• What you should do
Please report each line of the data below that contains "under".

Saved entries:
◇ ◇ ◇ ◇
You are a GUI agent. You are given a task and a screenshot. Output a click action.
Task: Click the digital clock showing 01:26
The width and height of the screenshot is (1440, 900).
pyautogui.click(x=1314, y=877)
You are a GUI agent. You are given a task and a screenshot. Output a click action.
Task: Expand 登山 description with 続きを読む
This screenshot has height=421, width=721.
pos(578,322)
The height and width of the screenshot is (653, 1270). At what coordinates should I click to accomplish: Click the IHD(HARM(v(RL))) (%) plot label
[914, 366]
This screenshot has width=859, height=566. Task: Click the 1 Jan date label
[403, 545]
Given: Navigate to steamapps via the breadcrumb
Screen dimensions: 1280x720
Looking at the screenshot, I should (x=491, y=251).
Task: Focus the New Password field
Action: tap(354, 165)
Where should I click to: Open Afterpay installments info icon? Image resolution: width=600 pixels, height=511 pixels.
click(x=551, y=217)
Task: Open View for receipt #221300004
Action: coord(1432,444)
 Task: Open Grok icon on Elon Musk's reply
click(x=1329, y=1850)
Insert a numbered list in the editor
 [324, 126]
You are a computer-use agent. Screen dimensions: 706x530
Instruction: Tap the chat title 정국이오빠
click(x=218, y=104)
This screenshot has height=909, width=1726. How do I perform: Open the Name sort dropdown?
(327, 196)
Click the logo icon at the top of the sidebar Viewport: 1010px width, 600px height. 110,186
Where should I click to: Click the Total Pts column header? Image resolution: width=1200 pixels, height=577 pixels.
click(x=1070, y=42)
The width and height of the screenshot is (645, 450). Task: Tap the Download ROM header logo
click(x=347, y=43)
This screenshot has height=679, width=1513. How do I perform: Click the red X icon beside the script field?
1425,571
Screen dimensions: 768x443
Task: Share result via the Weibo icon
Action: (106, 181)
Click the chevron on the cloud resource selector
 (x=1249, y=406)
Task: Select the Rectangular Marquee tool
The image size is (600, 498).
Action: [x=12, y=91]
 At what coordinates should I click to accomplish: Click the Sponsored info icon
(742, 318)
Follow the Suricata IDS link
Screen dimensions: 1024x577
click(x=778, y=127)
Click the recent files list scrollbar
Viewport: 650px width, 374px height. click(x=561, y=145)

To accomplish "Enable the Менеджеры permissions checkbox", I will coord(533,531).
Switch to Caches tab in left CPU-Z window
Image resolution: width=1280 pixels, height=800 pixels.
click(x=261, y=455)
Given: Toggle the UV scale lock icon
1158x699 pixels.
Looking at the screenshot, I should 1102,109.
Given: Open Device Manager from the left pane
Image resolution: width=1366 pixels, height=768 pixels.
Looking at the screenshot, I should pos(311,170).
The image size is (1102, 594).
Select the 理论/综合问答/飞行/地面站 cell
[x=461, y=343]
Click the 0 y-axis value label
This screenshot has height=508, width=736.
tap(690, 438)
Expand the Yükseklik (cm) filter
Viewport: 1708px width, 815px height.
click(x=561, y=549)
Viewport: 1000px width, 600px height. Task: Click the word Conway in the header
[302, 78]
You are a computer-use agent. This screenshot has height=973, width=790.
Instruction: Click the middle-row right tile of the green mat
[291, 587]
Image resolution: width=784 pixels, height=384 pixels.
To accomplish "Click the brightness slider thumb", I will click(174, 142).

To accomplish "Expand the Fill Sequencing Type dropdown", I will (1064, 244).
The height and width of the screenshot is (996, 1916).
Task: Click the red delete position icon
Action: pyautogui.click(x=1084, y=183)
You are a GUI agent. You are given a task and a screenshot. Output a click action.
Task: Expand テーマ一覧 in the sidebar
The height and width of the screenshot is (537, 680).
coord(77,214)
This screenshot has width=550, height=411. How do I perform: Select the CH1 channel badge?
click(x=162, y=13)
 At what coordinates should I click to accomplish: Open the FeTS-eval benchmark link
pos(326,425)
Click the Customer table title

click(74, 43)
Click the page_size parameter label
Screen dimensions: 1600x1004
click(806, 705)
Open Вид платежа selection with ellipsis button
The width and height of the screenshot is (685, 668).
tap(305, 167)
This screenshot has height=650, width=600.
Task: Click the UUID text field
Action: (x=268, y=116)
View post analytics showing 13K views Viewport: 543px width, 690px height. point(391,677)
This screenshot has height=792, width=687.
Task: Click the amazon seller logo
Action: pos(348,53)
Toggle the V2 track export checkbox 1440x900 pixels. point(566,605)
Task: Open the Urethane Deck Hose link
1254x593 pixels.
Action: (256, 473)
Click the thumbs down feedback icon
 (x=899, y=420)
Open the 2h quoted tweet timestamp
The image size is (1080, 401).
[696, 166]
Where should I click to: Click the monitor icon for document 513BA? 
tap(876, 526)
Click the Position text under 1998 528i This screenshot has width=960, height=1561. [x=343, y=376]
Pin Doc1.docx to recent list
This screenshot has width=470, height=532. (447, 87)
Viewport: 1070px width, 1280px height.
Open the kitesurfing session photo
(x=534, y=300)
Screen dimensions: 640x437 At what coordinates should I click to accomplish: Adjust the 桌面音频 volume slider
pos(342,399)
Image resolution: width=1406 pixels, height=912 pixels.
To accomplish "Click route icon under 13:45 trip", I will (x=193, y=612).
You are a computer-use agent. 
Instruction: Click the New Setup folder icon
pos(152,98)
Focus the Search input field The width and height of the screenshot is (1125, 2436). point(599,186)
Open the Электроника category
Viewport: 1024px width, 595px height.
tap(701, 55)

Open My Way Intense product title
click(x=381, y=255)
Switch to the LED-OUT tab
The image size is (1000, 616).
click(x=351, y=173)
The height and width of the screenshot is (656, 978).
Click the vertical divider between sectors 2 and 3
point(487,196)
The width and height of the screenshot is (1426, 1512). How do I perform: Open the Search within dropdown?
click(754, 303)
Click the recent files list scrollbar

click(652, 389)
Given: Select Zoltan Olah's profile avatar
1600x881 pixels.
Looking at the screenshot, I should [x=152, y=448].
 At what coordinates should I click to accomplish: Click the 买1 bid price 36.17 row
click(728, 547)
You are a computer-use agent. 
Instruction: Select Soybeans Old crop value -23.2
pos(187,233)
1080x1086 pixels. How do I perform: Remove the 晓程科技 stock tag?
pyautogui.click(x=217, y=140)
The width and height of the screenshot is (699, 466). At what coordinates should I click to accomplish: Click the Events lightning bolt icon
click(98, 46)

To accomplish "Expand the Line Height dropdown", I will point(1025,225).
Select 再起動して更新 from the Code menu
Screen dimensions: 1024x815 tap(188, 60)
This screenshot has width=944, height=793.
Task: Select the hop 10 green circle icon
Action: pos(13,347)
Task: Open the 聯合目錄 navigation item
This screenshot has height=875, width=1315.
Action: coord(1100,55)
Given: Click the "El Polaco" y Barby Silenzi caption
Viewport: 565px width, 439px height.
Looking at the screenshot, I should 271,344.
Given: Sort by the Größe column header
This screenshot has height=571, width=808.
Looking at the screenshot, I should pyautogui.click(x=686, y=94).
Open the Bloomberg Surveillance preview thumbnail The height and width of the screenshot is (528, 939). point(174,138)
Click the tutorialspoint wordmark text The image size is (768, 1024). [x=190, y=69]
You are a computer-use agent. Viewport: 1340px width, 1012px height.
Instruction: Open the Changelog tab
◇ ◇ ◇ ◇
• Completed exercise
Click the Position text under 1998 528i This screenshot has width=960, height=1561. [x=343, y=376]
To accomplish "Click route icon under 13:45 trip", I will (x=193, y=612).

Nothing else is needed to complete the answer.